The block diagram of an example of the solar power generation facility concerning the 1st Embodiment of this invention. The graph which shows an example of the characteristic curve of the output voltage and output power of the array aggregate | assembly of the solar power generation facility concerning the 1st Embodiment of this invention. The block diagram of an example of the solar power generation facility concerning the 2nd Embodiment of this invention. The graph which shows an example of the characteristic curve of the output voltage and output power of the array aggregate | assembly of the solar power generation equipment concerning the 2nd Embodiment of this invention. The graph of an example of the VP characteristic which showed the VI characteristic which showed the relationship between the output voltage V of a solar cell, and the output current I, and the output voltage V of the solar cell, and the output electric power P.
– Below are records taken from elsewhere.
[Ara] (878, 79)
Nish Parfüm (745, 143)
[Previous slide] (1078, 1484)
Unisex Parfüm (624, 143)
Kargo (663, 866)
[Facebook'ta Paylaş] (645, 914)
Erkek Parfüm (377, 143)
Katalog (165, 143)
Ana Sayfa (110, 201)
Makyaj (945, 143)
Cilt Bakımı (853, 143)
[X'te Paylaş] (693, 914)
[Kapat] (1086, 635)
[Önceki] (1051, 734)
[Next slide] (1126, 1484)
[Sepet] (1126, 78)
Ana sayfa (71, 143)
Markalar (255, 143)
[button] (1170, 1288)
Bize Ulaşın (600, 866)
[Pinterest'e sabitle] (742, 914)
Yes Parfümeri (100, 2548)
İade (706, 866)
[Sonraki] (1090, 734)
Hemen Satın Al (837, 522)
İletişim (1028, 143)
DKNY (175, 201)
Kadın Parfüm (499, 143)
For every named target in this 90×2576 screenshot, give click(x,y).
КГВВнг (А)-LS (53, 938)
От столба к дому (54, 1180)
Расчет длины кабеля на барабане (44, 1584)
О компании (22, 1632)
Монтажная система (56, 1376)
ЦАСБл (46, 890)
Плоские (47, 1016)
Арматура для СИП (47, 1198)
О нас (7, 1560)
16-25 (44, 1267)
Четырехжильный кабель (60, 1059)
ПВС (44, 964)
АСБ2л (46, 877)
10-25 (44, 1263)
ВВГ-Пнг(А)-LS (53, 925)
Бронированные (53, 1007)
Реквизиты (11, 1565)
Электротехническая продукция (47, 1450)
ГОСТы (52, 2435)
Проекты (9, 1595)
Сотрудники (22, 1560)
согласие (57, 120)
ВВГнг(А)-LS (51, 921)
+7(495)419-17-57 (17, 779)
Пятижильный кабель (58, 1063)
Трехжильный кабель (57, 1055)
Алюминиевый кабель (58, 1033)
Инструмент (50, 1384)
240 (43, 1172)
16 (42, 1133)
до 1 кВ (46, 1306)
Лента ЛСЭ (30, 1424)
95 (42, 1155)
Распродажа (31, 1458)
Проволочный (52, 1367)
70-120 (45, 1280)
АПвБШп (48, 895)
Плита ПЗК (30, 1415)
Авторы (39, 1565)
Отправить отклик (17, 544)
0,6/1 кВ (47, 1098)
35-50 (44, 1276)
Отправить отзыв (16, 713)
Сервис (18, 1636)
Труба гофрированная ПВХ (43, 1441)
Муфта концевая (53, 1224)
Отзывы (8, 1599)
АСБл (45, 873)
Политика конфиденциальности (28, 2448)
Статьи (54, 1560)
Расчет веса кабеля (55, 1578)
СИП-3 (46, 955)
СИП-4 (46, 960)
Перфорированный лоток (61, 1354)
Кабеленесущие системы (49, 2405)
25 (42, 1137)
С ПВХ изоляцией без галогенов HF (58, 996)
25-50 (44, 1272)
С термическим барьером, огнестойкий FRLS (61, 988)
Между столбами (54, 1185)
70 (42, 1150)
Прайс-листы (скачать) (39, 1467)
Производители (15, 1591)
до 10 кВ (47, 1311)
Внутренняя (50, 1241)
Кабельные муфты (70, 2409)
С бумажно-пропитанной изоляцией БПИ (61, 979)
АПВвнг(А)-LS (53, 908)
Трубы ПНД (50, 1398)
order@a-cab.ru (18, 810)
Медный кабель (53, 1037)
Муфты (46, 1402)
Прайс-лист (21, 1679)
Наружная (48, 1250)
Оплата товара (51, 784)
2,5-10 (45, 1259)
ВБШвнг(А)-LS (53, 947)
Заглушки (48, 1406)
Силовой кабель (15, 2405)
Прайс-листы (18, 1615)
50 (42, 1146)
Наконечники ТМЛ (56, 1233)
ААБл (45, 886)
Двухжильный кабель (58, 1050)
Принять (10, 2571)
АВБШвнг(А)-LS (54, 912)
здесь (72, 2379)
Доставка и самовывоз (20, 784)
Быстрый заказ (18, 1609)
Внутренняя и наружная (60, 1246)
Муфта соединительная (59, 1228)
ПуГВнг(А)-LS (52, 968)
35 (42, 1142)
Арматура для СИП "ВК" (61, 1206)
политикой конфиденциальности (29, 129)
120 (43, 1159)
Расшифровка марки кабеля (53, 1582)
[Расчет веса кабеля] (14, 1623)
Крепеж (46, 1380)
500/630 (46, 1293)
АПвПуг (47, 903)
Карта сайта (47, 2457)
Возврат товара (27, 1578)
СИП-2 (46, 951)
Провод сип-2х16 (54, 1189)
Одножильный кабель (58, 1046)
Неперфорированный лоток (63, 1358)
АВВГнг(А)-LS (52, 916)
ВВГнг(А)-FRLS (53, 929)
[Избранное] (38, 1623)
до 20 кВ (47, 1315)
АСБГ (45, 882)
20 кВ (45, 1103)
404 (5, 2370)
  Embodiments of the present invention will be described below. FIG. 1 is a configuration diagram of an example of a photovoltaic power generation facility according to the first embodiment of the present invention. FIG. 1 shows a case where two array aggregates 11 are coordinated and controlled when a plurality of adjacent array aggregates 11 are coordinated.

  The solar power generation facility is provided with a plurality of array aggregates 11, and a power conditioner 12 is connected to each array aggregate 11. The array assembly 11 is configured by connecting a plurality of arrays 13 in parallel, and FIG. 1 shows a case where three arrays 13 are connected in parallel. The array is configured by series-parallel connection of solar cell modules formed by connecting solar cells in series.

  The power conditioner 12 includes a power converter that converts DC power generated by the array assembly 11 into AC power, and a grid interconnection device that links the power converter to the power system. Power follow-up control is performed to convert the DC power generated by the array assembly 11 into AC power and output it to the bus 15 via the circuit breaker 14. Then, AC power is supplied from the bus 15 to the power system 18 via the transformer 16 and the main circuit breaker 17.

  In addition, a control device 19 is provided as a pair of two array aggregates 11 adjacent to each other, and the pair of two array aggregates 11 are cooperatively controlled by the control device 19. That is, the control device 19 outputs a voltage command to the power conditioner 12 of the pair of two array assemblies 11 to cooperatively control the pair of two array assemblies 11.

  The power conditioner 12 changes the voltage of its own array aggregate in a region different from the other adjacent array aggregates among a pair of two array aggregates that are cooperatively controlled, and the output power of its own array aggregate Is searched for the operating point at which the maximum power point becomes, and the voltage of its own array assembly 11 is changed to the optimal operating point based on the voltage command from the control device 19.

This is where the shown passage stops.